Rewrite the lines from the one containing "Screen dimensions: 991x669" through the last line, changing "GUI agent" to "screen agent" and leaving everything else untouched.
* START *
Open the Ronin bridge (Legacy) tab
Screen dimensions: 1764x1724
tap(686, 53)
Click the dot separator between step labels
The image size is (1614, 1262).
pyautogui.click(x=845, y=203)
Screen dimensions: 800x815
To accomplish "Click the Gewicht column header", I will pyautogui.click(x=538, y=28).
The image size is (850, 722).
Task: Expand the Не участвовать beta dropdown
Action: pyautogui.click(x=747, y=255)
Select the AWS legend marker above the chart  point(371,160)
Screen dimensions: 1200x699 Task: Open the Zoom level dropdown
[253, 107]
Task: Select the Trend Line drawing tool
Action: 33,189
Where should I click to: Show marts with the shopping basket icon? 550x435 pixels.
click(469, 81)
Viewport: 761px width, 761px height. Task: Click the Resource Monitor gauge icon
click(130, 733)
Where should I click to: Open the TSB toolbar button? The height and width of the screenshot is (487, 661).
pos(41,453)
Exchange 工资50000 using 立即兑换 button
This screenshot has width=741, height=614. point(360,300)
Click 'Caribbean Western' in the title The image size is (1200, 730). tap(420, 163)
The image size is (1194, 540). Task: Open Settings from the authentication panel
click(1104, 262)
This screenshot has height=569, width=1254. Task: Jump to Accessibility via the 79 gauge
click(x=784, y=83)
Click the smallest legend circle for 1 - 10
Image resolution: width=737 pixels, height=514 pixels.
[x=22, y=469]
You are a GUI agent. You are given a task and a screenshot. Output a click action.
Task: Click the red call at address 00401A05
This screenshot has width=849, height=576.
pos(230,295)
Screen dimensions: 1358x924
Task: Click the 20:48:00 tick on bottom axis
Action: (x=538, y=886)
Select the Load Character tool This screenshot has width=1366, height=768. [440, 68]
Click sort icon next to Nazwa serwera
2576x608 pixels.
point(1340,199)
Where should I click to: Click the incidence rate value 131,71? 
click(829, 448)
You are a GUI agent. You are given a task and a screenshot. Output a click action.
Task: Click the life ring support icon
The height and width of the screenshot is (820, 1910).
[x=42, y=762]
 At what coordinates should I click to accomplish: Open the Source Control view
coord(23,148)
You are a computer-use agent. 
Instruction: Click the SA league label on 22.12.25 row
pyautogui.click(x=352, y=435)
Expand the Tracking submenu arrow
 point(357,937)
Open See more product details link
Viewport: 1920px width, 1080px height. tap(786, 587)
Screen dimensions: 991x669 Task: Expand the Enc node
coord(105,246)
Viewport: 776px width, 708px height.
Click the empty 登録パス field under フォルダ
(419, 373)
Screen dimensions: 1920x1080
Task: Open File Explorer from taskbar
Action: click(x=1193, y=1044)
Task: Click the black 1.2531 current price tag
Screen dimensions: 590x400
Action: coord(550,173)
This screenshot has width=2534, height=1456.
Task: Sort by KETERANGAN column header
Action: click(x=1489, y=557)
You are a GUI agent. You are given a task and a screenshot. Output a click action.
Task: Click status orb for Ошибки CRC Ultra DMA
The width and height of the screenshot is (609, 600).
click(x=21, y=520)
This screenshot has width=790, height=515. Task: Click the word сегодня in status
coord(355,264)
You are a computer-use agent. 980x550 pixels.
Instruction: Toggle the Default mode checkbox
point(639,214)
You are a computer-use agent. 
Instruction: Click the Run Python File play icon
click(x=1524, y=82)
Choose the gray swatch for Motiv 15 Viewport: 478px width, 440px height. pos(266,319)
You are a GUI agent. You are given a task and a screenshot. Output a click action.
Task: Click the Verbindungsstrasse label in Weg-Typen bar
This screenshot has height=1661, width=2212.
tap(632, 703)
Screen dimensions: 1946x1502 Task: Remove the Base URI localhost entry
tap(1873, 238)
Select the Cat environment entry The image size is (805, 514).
* END *
* **THE COMPLETED TASK**
Screen dimensions: 991x669 Task: Expand the Enc node
coord(105,246)
Viewport: 776px width, 708px height.
Click the empty 登録パス field under フォルダ
(419, 373)
Screen dimensions: 1920x1080
Task: Open File Explorer from taskbar
Action: click(x=1193, y=1044)
Task: Click the black 1.2531 current price tag
Screen dimensions: 590x400
Action: coord(550,173)
This screenshot has width=2534, height=1456.
Task: Sort by KETERANGAN column header
Action: click(x=1489, y=557)
You are a screen agent. You are given a task and a screenshot. Output a click action.
Task: Click status orb for Ошибки CRC Ultra DMA
The width and height of the screenshot is (609, 600).
click(x=21, y=520)
This screenshot has width=790, height=515. Task: Click the word сегодня in status
coord(355,264)
You are a computer-use agent. 980x550 pixels.
Instruction: Toggle the Default mode checkbox
point(639,214)
You are a computer-use agent. 
Instruction: Click the Run Python File play icon
click(x=1524, y=82)
Choose the gray swatch for Motiv 15 Viewport: 478px width, 440px height. pos(266,319)
You are a screen agent. You are given a task and a screenshot. Output a click action.
Task: Click the Verbindungsstrasse label in Weg-Typen bar
This screenshot has height=1661, width=2212.
tap(632, 703)
Screen dimensions: 1946x1502 Task: Remove the Base URI localhost entry
tap(1873, 238)
Select the Cat environment entry The image size is (805, 514).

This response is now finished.